_TUGAS 1:_
Apakah setiap pernyataan berikut sesuai dengan teks tentang tawon? Jawab ya atau tidak, lalu kutip kata-kata teks yang menentukan. (a) Tawon memiliki tiga oselus di puncak kepalanya. (b) Oselus digunakan tawon untuk melihat. (c) Tawon jantan dan betina sama-sama memiliki sengat.
_TUGAS 2:_
Ubah paragraf dalam teks tentang tawon yang diawali "Di kepala tawon terdapat" menjadi daftar singkat tanpa menghilangkan fakta utamanya.

═════ TEKS YANG DITAMPILKAN ═════

Di kepala tawon terdapat sepasang mata majemuk, yaitu mata yang terdiri
dari kumpulan lensa mata yang lebih kecil. Selain sepasang mata majemuk
tadi, tawon juga memiliki 3 buah oselus (mata sederhana) di puncak
kepalanya. Oselus tidak digunakan untuk melihat, melainkan untuk
mendeteksi intensitas cahaya di sekitarnya sehingga mereka bisa tahu kapan
harus memulai dan mengakhiri aktivitasnya. Tawon juga memiliki sepasang
rahang bawah (mandibula) yang bisa digunakan untuk berbagai aktivitas
seperti menjepit benda, mencabut serat kayu, dan bahkan untuk membunuh
serangga lain. Bagian lain yang terdapat di kepala tawon adalah
sepasang antena yang berbuku-buku untuk mendeteksi rangsangan kimia.
 Patomekanisme/Patogenesis
Tawon memiliki sengat yang terdapat di ujung abdomennya. Hanya tawon
betina yang memiliki sengat, sementara pejantannya tidak memiliki sengat.

═════ CATATAN YANG DIBERIKAN ═════

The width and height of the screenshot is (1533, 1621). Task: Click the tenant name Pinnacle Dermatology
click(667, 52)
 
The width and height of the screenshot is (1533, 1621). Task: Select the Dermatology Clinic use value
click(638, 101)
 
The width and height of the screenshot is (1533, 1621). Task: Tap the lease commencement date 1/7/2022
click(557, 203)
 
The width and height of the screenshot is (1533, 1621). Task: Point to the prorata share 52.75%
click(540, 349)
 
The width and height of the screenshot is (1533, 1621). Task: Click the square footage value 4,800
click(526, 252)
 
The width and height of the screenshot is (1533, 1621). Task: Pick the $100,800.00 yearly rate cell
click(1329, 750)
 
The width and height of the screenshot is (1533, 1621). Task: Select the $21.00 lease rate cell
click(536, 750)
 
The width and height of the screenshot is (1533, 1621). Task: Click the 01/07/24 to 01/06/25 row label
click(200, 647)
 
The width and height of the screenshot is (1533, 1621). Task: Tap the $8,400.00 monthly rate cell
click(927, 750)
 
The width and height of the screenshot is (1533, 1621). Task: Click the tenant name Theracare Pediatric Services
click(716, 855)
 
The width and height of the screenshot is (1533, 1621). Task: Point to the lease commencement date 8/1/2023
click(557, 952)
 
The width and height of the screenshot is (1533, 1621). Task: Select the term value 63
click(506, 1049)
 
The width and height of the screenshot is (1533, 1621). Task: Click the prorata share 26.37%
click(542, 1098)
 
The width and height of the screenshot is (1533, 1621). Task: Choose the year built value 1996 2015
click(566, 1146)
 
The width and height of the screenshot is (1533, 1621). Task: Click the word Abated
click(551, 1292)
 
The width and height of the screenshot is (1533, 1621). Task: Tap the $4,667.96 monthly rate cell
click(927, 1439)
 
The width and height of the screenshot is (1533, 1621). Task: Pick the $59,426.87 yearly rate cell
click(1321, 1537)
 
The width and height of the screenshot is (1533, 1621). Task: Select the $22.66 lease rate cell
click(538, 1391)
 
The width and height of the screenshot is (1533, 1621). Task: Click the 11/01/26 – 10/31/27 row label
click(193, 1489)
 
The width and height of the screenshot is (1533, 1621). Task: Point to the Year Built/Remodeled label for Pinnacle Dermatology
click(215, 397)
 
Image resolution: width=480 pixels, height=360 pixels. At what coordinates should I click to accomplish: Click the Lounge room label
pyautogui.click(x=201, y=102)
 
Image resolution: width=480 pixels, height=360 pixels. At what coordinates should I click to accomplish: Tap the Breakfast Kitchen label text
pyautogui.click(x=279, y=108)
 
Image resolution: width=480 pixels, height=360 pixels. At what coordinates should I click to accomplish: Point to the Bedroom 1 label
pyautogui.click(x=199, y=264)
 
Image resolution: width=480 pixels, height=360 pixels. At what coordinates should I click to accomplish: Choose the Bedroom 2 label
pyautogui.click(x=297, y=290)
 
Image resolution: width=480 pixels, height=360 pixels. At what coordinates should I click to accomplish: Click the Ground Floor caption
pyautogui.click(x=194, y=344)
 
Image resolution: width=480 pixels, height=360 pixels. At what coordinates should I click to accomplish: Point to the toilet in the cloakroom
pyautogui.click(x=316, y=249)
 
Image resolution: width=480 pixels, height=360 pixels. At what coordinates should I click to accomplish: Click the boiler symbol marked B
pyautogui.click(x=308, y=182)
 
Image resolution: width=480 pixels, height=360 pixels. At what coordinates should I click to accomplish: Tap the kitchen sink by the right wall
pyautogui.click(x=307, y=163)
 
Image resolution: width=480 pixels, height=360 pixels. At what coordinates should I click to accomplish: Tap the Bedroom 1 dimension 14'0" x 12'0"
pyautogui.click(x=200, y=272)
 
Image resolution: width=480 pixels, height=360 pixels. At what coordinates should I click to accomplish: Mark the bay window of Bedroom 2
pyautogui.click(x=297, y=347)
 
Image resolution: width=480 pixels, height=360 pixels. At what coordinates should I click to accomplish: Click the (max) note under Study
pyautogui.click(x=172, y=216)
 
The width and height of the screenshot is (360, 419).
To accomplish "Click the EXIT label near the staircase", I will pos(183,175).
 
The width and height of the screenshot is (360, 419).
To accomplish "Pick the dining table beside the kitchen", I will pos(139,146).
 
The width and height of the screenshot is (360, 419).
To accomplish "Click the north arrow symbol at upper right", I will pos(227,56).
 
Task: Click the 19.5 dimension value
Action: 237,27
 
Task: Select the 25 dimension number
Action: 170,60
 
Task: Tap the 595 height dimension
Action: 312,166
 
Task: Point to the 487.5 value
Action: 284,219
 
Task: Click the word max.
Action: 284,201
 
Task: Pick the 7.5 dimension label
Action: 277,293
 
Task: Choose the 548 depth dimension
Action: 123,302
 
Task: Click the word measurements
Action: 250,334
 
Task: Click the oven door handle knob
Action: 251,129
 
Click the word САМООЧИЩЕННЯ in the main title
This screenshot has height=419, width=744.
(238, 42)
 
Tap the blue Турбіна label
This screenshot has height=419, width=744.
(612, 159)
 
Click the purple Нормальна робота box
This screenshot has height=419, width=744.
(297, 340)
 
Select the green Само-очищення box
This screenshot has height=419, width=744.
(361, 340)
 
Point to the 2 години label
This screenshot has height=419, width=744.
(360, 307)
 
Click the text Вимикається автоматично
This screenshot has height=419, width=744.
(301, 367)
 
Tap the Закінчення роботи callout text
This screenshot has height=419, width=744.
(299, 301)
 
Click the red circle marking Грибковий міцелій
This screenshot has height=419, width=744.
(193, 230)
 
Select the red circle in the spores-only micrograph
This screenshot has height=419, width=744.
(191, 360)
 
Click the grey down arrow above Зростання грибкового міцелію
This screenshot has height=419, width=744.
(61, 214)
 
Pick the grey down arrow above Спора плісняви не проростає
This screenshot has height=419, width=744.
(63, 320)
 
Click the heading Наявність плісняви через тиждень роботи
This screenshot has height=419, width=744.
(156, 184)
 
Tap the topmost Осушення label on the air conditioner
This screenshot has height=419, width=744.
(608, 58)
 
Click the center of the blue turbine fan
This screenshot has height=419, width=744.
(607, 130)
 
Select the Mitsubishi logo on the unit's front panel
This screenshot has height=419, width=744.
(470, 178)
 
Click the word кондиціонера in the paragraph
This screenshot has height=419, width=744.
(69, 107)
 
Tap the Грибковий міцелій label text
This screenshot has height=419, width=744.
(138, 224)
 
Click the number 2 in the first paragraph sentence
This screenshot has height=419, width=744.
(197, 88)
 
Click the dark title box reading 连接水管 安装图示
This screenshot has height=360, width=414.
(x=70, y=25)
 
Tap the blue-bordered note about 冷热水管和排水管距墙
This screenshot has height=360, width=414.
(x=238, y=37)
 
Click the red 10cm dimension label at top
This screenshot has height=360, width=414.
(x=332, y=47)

═════

_JAWABAN AKHIR 1:_
(a) Ya: "tawon juga memiliki 3 buah oselus (mata sederhana) di puncak kepalanya"
(b) Tidak: "Oselus tidak digunakan untuk melihat, melainkan untuk mendeteksi intensitas cahaya di sekitarnya"
(c) Tidak: "Hanya tawon betina yang memiliki sengat, sementara pejantannya tidak memiliki sengat."

_JAWABAN AKHIR 2:_
Bagian kepala tawon:
- Sepasang mata majemuk, yang tersusun dari kumpulan lensa mata yang lebih kecil.
- Tiga oselus (mata sederhana) di puncak kepala. Oselus tidak dipakai untuk melihat, tetapi untuk mendeteksi intensitas cahaya sehingga tawon tahu kapan harus memulai dan mengakhiri aktivitasnya.
- Sepasang rahang bawah (mandibula) untuk menjepit benda, mencabut serat kayu, dan membunuh serangga lain.
- Sepasang antena berbuku-buku untuk mendeteksi rangsangan kimia.